Kamarilla
Kamarilla, übernommen aus dem span. camarilla = kleine Kammer, Geheimer (Kabinetts)-Rat des spanischen Königs, Hofschranzentum, wird als heftige politische Verwünschung unkontrollierbarer, meist volksfeindlicher Umtriebe gewisser höfischer Cliquen vom zweiten Jahrzehnt des 19. Jahrhunderts ab auch im Deutschen verwandt und gehört bald zu den unentbehrlichsten Trümpfen der Liberalen und Demokraten.
Schon Görres 5, 41 (1822) bemerkt: „Auf der Bahn solcher Selbstabschwächung aber drängt stets unvorsichtige Regenten eine gewisse Menschenklasse, die an den Höfen neuerer Zeit nur allzu zahlreich sich vermehrt, und allerwärts die eigentliche Kamarilla mit und ohne Livree ausmacht.“ Speziell die „Ukermärkische Kamarilla“ bespöttelt Heine 5, 16 und 123 (1832), der aber auch 5, 13 allgemein versichert: „Ich will nicht die konstitutionellen deutschen Fürsten anklagen; ich kenne ihre Nöten, ich weiß, sie schmachten in den Ketten ihrer kleinen Kamarillen.“
Eins der ersten deutschen Länder, wo dieses Schlagwort eine besondere Bedeutung gewann, scheint nach Treitschkes Zeugnis, Deutsche Gesch. 5, 676 Baden gewesen zu sein: „Hier zuerst in Deutschland tauchte das Schreckwort „Kamarilla“ auf, das nachher in den Zeiten der Revolution eine so große Rolle spielen sollte. Die Schwarzwälder Bauern dachten sich darunter ein bösartiges Frauenzimmer. Was diese verrufene Kamarilla eigentlich trieb, das ließ sich aus der Masse der umlausenden Klatschereien allerdings nicht erkennen; gewiß war nur, dass die Großherzogin Sophie und der kommandierende (General Markgraf Wilhelm einander bekämpften, desgleichen, dass auch ultramontane Ränke sich zuweilen an diesen protestantischen Hof heranwagten.“
In den vierziger Jahren häufen sich die Belege zusehends. Ich erwähne Varnhagens wiederholte Polemik, z. B. Tageb. 1, 273 (1841) über die Zustände am Berliner Hof: „Man fürchtet, dass die Alte-Weiber-Herrschaft hier sehr um sich greifen und viel Übel anstiften könnte; Aristokratie, Pietismus und Kamarilla! Das wäre eine schöne Mischung!“ Auch die Grenzboten 1845, 2. Sem. 4, 593 sprechen von der „Bosheit einer Kamarilla“.

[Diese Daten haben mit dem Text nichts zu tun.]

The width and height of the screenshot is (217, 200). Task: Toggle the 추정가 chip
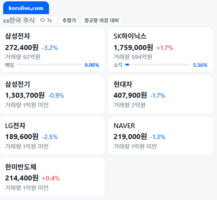pos(69,20)

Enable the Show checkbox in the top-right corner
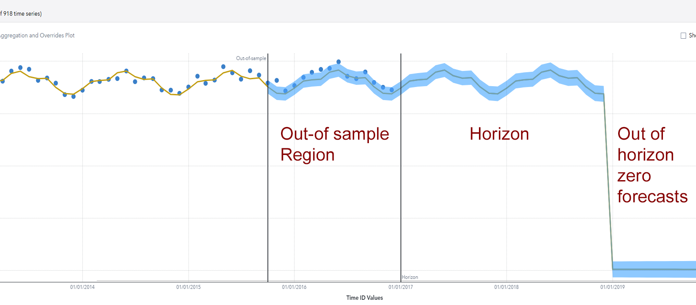(x=683, y=35)
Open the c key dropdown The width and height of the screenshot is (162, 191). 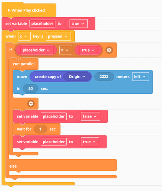pyautogui.click(x=24, y=36)
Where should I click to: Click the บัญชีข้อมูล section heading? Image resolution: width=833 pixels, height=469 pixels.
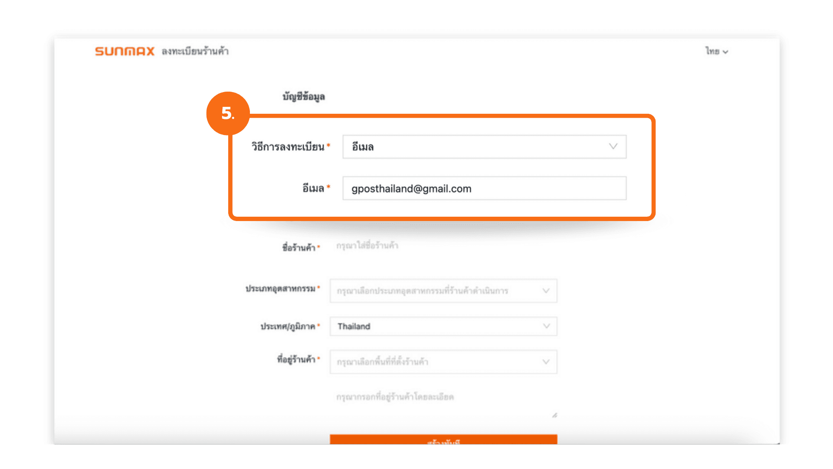click(x=303, y=96)
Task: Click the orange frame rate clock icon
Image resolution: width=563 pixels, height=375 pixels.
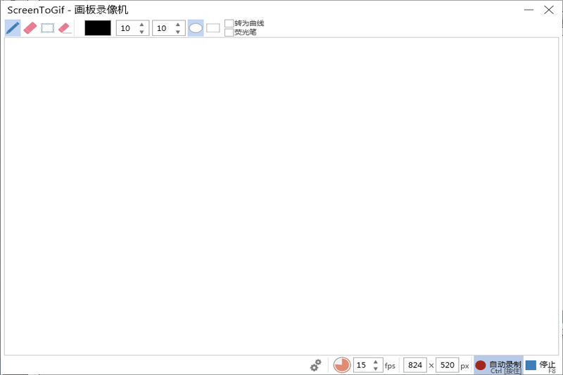Action: (342, 365)
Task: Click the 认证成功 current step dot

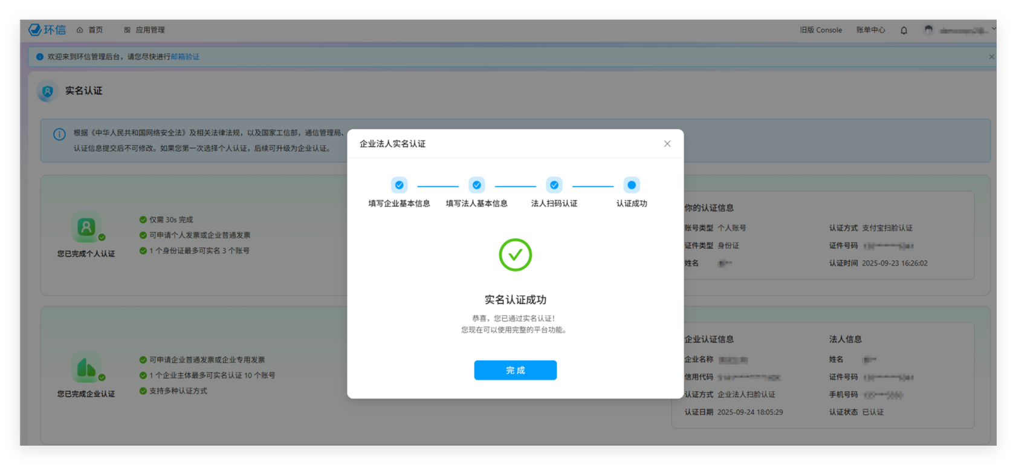Action: click(x=632, y=185)
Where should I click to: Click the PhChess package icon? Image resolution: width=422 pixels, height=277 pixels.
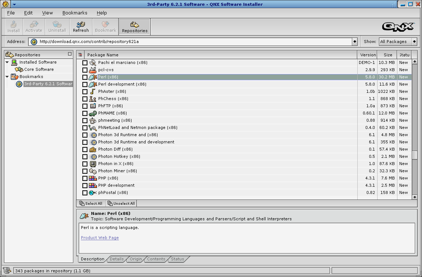[93, 99]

Dann aber wurde das Schlagwort in den Revolutionsjahren 1848—49 geradezu zu Tode gehetzt. Siehe Meyer S. 57 und Varnhagen, Tageb. 4, 375 (am 9. April 1848): „Der König darf die Leute seines früheren Umgangs, seine Kamarilla, jetzt nicht mehr sehen; er hat es seinen Ministern versprechen müssen“; dazu S. 386 und 401. Laube, Das erste deutsche Parlament 2, 111 (1849) notiert: „Eine verräterische Kamarilla, eine brutale Soldateska!“ Vgl. auch Auerbach, Tageb. (1849) S. 65 f. und die in den Grenzboten 1849, 2. Sem. 3, 99 aus Jakob Radikes „Lehrbuch der Demagogie“ zitierten Kraftausdrücke: „Im Sold der Kamarilla“, „Kamarillapolitik“ usw.

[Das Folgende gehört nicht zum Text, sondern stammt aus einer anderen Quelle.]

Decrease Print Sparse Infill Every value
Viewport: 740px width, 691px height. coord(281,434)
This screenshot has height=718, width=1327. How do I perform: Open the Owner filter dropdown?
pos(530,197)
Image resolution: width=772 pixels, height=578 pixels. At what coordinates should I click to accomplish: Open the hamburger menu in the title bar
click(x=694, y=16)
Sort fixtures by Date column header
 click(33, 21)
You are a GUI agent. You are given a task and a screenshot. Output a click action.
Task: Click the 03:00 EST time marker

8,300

Man sieht also, dass sich das Schlagwort nicht ausschließlich im Wortschatz der Radikalen findet. Gombert hat deswegen ZfdW. 2, 62 mit Recht auch daran erinnert, dass selbst Bismarck dasselbe nicht verschmäht in dessen „Gedanken und Erinnerungen“ es 1, 47 und 127, sowie 2, 204 zu lesen ist.